#### 짧은 과제
"Where should I click to: Click"이 들어 있는 줄에서 시작해 항목의 끝에서 끝나는 줄만, 양 끝 줄을 포함해 빠짐없이 다시 쓰세요. 이때 답에 나오는 좌표 값은 모두 1.3배로 크기를 조정하고 정수로 반올림하세요(0.5는 올림).

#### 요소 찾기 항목
▬▬▬▬▬▬
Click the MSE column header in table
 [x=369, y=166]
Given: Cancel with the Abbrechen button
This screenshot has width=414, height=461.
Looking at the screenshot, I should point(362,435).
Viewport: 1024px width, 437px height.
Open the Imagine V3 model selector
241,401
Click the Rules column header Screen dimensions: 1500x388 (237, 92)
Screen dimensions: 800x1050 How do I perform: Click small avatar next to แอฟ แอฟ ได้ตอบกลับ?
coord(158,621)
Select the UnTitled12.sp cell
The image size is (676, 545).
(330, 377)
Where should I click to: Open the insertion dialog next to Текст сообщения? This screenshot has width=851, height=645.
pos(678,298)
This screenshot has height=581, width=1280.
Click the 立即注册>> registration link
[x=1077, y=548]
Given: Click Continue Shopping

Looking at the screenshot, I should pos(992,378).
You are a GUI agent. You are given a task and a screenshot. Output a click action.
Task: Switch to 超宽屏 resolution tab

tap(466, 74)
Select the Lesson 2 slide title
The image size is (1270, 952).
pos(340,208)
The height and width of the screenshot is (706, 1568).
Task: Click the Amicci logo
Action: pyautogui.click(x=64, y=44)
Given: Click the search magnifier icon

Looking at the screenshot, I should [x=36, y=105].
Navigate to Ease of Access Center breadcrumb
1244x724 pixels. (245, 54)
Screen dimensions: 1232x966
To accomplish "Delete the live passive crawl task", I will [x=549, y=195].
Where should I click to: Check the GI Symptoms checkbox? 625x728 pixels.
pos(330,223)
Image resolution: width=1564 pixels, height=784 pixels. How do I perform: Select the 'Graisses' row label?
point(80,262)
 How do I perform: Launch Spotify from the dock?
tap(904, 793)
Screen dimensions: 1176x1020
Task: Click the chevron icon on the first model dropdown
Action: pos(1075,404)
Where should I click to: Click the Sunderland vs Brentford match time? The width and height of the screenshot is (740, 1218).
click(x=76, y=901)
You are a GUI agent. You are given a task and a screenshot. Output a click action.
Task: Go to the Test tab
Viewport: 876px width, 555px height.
▬▬▬▬▬▬
#### 연습 결과
Where should I click to: Click the Sunderland vs Brentford match time? The width and height of the screenshot is (740, 1218).
click(x=99, y=1171)
You are a GUI agent. You are given a task and a screenshot. Output a click action.
Task: Go to the Test tab
Viewport: 876px width, 555px height.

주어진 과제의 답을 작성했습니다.